Another example, this time from a short story I wrote some years ago, that I won't spoil because I doubt I will ever publish: in the near hedonistic future of 2052, after World War III and the posterior quick reconstruction of the world into gigantic metropoli, Spectra, a desensitivized daughter-of-the-post-war hacker, is tasked with stealing some important files from an friend of her before he leaves the country. Due to the dettachment issues caused by this survival-of-the-fittest dystopia and a life of social isolation, she gladly accepts, because of her absolute lack of morals and ethics; to her, this is no more serious than a game. Sadly, while she broke in her friend's house to bypass the insanely secure WAN setup he had, she ended his life in a split second decision in self defense. Even though she had been killing people remotely since she was a teenager, she never got to experience the consequences that resulted from her murders first hand. After a mental breakdown, she accidentally overdoses on the drug she was addicted to in an attempt to clam down her anxiety.

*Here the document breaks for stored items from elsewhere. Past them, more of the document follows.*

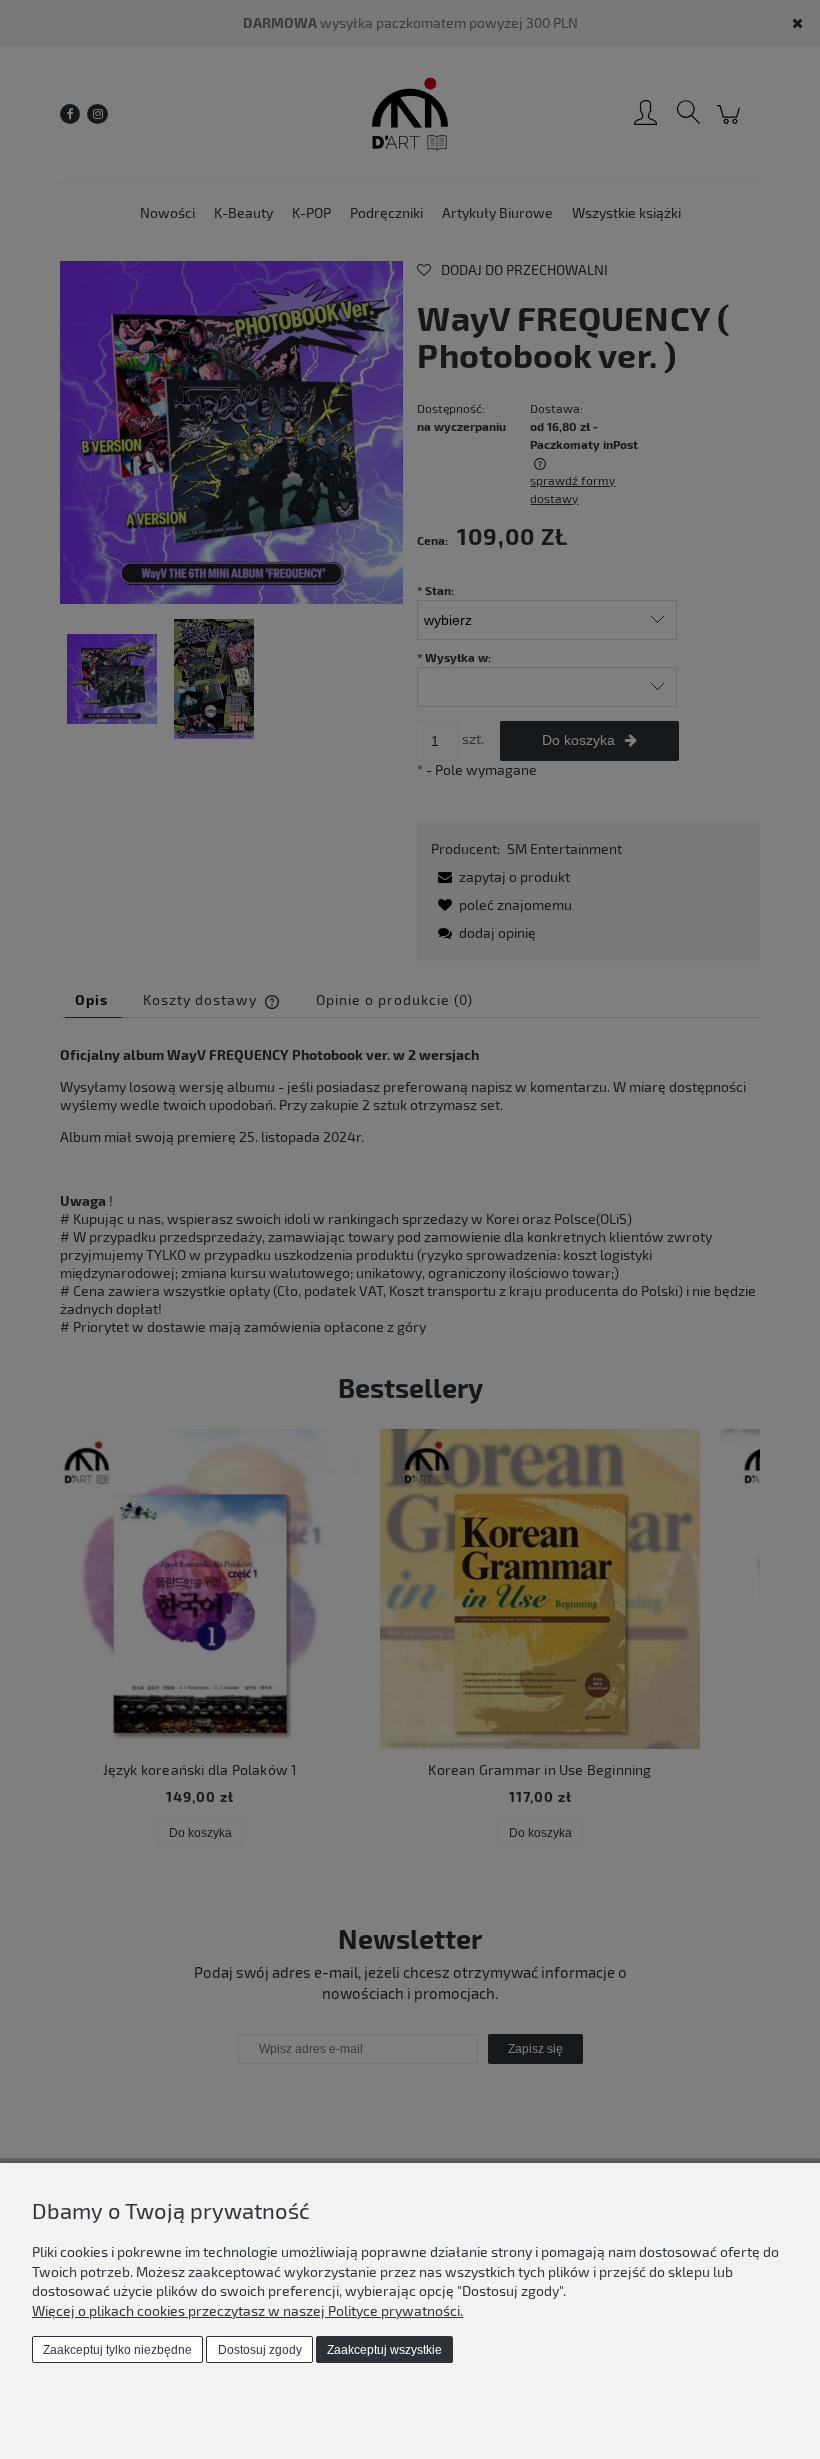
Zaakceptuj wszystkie (384, 2350)
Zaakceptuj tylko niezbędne (117, 2350)
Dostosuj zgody (260, 2350)
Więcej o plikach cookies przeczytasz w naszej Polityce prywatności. (247, 2310)
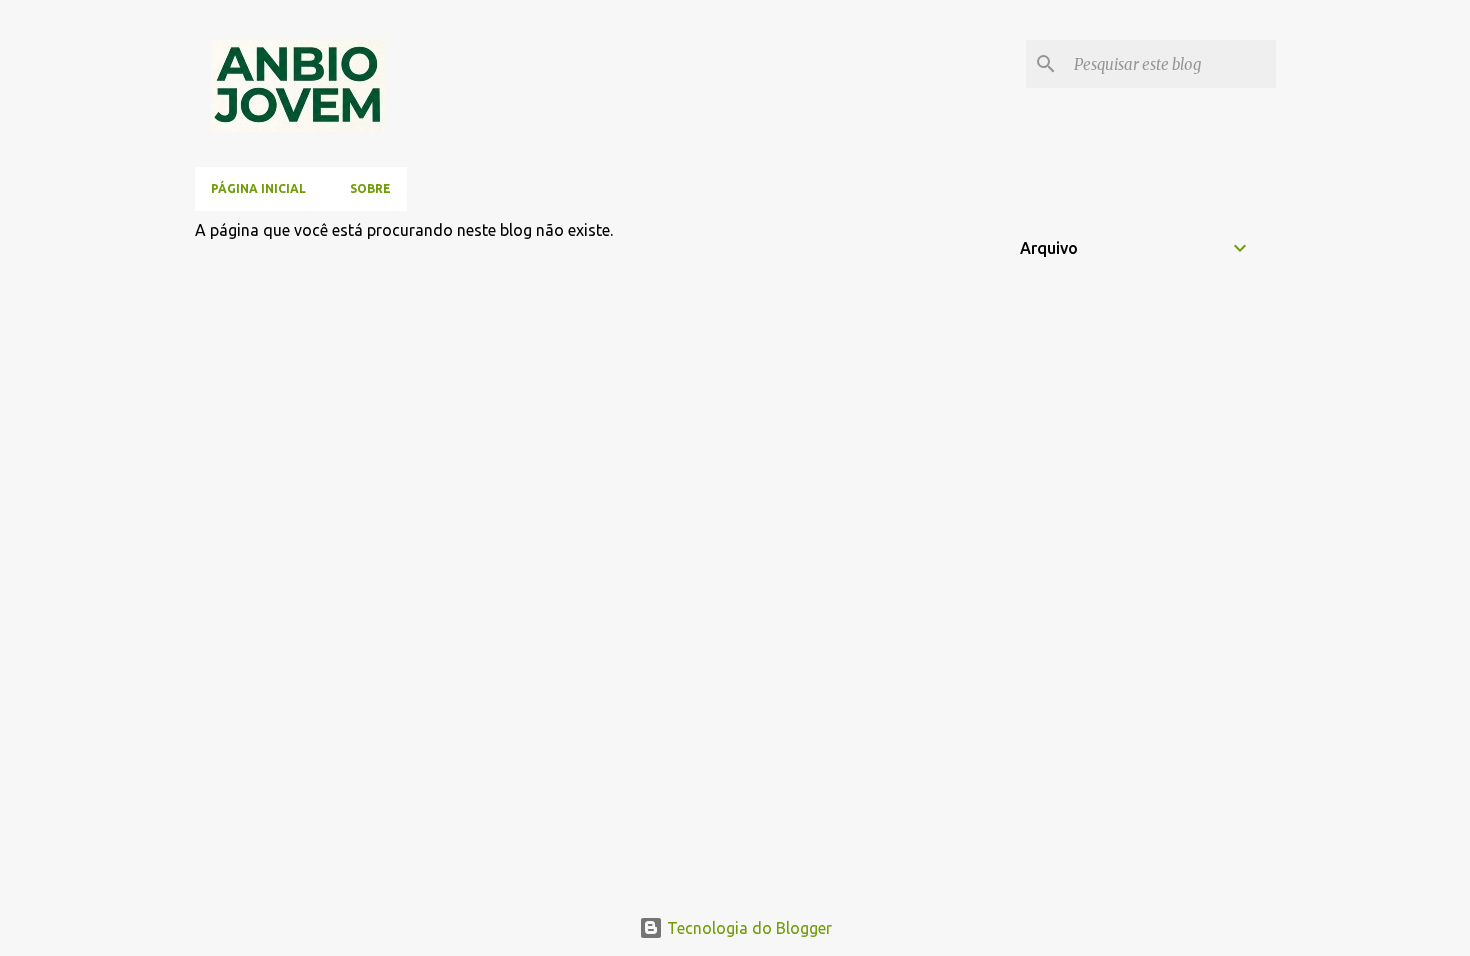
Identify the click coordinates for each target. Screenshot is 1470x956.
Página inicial (258, 188)
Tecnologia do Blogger (747, 928)
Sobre (370, 188)
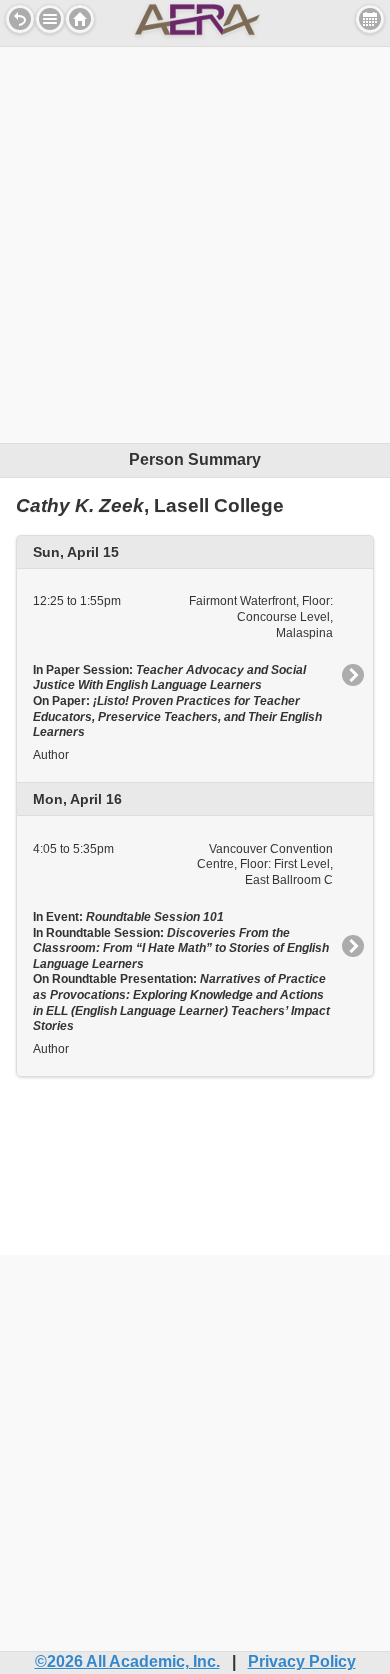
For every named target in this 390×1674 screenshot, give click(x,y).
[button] (50, 19)
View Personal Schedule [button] (370, 19)
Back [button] (20, 19)
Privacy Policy (302, 1661)
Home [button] (80, 19)
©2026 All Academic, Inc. (127, 1661)
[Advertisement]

Before passing out, though, she finally comes to sense with her long lost feelings -her humanity-, and leaves this world in peace.
What to do, when your story kills everyone involved, and nobody is there to remember what they went through, and their teachings? May be some hot take on my part, but I think nobody really likes thinking there is absolutely nothing after death, or at least while they are alive. If all the good emotions you are experiencing right now will go to waste some day, it makes no sense to treat yourself, because your existence will be lost like tears in rain, some day. This is nihilism, and true unironical defeatist gnostic nihilists are rather hard to find, which means they are probably not going to be a significant part of your readerbase.
Almost everybody, even people who insist that nothing exists after death, really want to think deep down that life is pointless, and since what happens after death is not something we will ever be able to unequivocally demonstrate, due to being a topic in the realm of metaphysics, or even "extraphysics", most people will find it rather easy to turn on their "suspension of disbelief" on all stories that would make no sense without assuming some metaphysics, specially if said metaphysics are ill defined and don't allude to any particular belief, like it would be in your case.
Hopeless stories can explore many interesting themes, like people's attitudes towards overcoming (or succumbing to) nihilism, the drives that push us forward, reuniting with yourself before leaving this world (something that happens in real life rather commonly), or simply the state of mind of people who know they are done and the end is near.
Remember that most stories are about journeys, and very few people don't return home after they are done. But they always bring with them a bit of that place before finally getting some well deserved rest. As long as that bit of that place exists in your story, you can say your ending is satisfactory.